# PASAJE:
El breve pontificado de Juan XIII estuvo cuajado de acontecimientos importantes. Recibió en Roma, por primera vez, al Primado de la Iglesia de Inglaterra, tras casi cuatro siglos y medio de la ruptura que se produjo con Enrique VIII. Recibió en el Vaticano a la hija de Khrouchtchev y a su esposo, a la sazón nada menos que el director de Izwestia, cuando también, desde hacía años, en la Iglesia no existía relación con el comunismo.
Así mismo, Juan XIII escribió varias encíclicas. Las dos más conocidas fueron la Mater et Magistra, a los 70 años de la publicación de la Rerum Novarum, principio de la formulación explícita de la doctrina social de la Iglesia, en la que actualizó la Rerum Novarum y confirmó la responsabilidad extrema de los católicos en el mundo social y económico; y la Pacem in terris, detallando los modos en los que podía conseguirse la paz entre las naciones, ante la crisis de los misiles que puso el mundo al borde de una tercera guerra.
Juan XXIII nombró 23 nuevos cardenales, para adecuar el Sacro Colegio a las necesidades de la Iglesia del siglo XX, y cuando los recibió en Roma –apenas habían pasado tres meses de su elección como Sumo Pontífice–, estalló la bomba: el anuncio de la convocatoria de un Concilio. La conmoción fue enorme, porque, además, el Concilio no iba a condenar ninguna desviación o herejía, debía comunicar el mensaje de siempre de la Iglesia, pero actualizado al tiempo y mentalidad del siglo XX, y debía de estar impregnado del espíritu ecuménico que siempre había demostrado Juan XXIII.
En efecto, «la sesión solemne de apertura, tuvo lugar el 11 de octubre –fiesta de la Maternidad divina de María– de 1962. En su discurso inaugural, Juan XXIII precisó el objetivo fundamental del Concilio: “que el sagrado depósito de la doctrina católica sea custodiado y enseñado de modo más eficaz”; y el Papa resaltó el enfoque positivo que deseaba que la asamblea diera a los problemas, declarando que, si en el pasado otros concilios se opusieron a los errores y los habían condenado, “en nuestros tiempos la Esposa de Cristo prefiere usar la medicina de la misericordia más que de la severidad”. La primera sesión del concilio se clausuró el 8 de diciembre de 1962, sin que hubiera podido aprobarse ninguno de los esquemas presentados». (José Orlandis, El Pontificado Romano en la Historia, Ediciones Palabra, 1996, p.257). Pero el Papa que había convocado el Concilio, no pudo continuar y ver coronada, «la puesta al día de la Iglesia».

# DATOS EXTRAÍDOS:
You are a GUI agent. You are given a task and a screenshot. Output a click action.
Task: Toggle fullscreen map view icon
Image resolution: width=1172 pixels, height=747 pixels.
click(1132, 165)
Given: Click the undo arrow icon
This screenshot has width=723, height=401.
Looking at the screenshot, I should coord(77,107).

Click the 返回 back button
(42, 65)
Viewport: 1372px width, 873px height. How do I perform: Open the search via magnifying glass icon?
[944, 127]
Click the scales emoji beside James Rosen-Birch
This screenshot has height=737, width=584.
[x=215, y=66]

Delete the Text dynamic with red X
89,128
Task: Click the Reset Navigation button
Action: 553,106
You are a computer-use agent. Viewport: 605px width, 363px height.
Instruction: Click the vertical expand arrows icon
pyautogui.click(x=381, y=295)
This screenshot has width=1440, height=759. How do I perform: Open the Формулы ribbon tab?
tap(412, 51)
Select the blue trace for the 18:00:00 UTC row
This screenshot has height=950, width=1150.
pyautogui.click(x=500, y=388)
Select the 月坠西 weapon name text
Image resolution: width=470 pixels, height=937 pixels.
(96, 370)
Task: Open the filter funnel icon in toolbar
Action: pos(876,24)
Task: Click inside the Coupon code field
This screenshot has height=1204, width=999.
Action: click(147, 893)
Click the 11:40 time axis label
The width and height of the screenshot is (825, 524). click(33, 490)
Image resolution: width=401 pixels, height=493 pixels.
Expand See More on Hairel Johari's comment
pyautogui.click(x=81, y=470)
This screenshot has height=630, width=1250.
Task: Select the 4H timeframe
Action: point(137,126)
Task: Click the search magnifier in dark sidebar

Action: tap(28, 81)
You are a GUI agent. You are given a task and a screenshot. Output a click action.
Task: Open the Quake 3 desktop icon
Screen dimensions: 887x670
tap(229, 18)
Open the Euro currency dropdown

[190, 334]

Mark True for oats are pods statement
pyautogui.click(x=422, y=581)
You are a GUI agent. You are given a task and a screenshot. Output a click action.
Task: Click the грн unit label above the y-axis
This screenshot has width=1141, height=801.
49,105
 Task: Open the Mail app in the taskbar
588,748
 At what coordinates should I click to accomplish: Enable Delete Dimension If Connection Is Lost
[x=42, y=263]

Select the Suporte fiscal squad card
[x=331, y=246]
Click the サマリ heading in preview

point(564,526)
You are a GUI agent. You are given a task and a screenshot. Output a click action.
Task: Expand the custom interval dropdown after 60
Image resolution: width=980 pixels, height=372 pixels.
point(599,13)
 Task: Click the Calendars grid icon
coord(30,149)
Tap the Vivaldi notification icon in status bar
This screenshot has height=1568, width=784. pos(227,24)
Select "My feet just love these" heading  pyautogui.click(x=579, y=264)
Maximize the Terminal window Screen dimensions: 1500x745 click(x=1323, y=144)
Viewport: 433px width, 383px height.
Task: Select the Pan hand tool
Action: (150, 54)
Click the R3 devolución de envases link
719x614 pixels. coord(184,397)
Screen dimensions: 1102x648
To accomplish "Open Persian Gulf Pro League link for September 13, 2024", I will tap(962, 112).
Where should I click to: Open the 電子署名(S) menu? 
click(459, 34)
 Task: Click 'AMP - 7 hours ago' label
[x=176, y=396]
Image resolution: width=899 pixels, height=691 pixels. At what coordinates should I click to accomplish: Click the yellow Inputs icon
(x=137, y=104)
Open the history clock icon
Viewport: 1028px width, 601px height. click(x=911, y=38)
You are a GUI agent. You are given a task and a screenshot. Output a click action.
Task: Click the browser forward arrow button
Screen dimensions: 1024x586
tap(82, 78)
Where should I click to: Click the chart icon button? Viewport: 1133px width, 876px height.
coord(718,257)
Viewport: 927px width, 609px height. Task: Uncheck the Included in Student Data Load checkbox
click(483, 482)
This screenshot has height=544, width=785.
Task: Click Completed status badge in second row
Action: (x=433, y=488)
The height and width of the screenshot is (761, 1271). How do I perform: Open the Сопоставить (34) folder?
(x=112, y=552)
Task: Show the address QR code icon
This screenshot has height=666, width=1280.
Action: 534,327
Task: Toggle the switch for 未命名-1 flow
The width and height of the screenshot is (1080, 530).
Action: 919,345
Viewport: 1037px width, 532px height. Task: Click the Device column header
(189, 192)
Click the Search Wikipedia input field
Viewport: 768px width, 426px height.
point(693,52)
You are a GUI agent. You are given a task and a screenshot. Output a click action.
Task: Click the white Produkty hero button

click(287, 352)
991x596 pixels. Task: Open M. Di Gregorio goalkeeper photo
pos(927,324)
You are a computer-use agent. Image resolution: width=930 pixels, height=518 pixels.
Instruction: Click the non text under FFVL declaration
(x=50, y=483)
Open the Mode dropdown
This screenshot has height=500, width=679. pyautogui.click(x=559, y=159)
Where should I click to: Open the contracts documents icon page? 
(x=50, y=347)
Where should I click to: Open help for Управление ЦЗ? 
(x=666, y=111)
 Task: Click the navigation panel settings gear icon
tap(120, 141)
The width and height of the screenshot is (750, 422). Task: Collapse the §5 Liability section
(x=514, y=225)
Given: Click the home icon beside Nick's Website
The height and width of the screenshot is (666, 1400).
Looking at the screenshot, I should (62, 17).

# CONSIGNA 1:
Responde a estas preguntas sobre el pasaje sobre el pontificado:
(a) ¿A cuántos años de la publicación de la Rerum Novarum apareció la Mater et Magistra?
(b) ¿Cuántos nuevos cardenales nombró el Papa?
(c) ¿En qué fecha se clausuró la primera sesión del Concilio?
# CONSIGNA 2:
¿Qué documentos de la Iglesia se nombran por su título latino en el pasaje sobre el pontificado? Enuméralos todos.
# CONSIGNA 3:
Escribe la continuación del pasaje sobre el pontificado a partir del punto en que termina.

# RESPUESTA 1:
(a) A los 70 años.
(b) 23.
(c) El 8 de diciembre de 1962.

# RESPUESTA 2:
Mater et Magistra, Rerum Novarum y Pacem in terris.

# RESPUESTA 3:
Ya en septiembre 1962 se le diagnosticó cáncer de estómago. No quiso dejarse operar, porque no quería que pudiera torcerse el rumbo del Concilio, con lo que estaba firmando su sentencia de muerte, que ocurrió, el 3 de mayo de 1963. Murió con fama de santidad. A Juan XXXIII se le recuerda como «el Papa Bueno» e incluso como «el papa más amado de la historia». Fue beatificado por Juan Pablo II el año 2000 y el 5 de julio de 2013, canonizado por el papa Francisco.
«Pero más que la convocatoria del Concilio, mucho más que sus encíclicas y su intensa tarea pastoral, fue la persona y el comportamiento de Juan XXIII los que dejaron profunda huella en la Iglesia. El Papa, con él, dejaba de ser una figura lejana, casi una imagen a la que había que incensar, para volver a ser un hombre amado por los demás hombres. El pontífice es el obispo de Roma y, como todo buen obispo, sale a conocer sus curas, visita a las cárceles y se sienta junto al lecho de los enfermos». (Jean Mathieu-Rosay, Los Papas, Ed. Rialp, 1990, p. 468).
Cabe concluir afirmando que el breve pontificado de Juan XXIII, que se consideró como de pura transición, ya que subió al Solio Pontificio con 77 años, modificó de manera importante el curso de la historia de la Iglesia, hasta conseguir un aggiornamento, una actualización, acorde con el espíritu de los nuevos tiempos.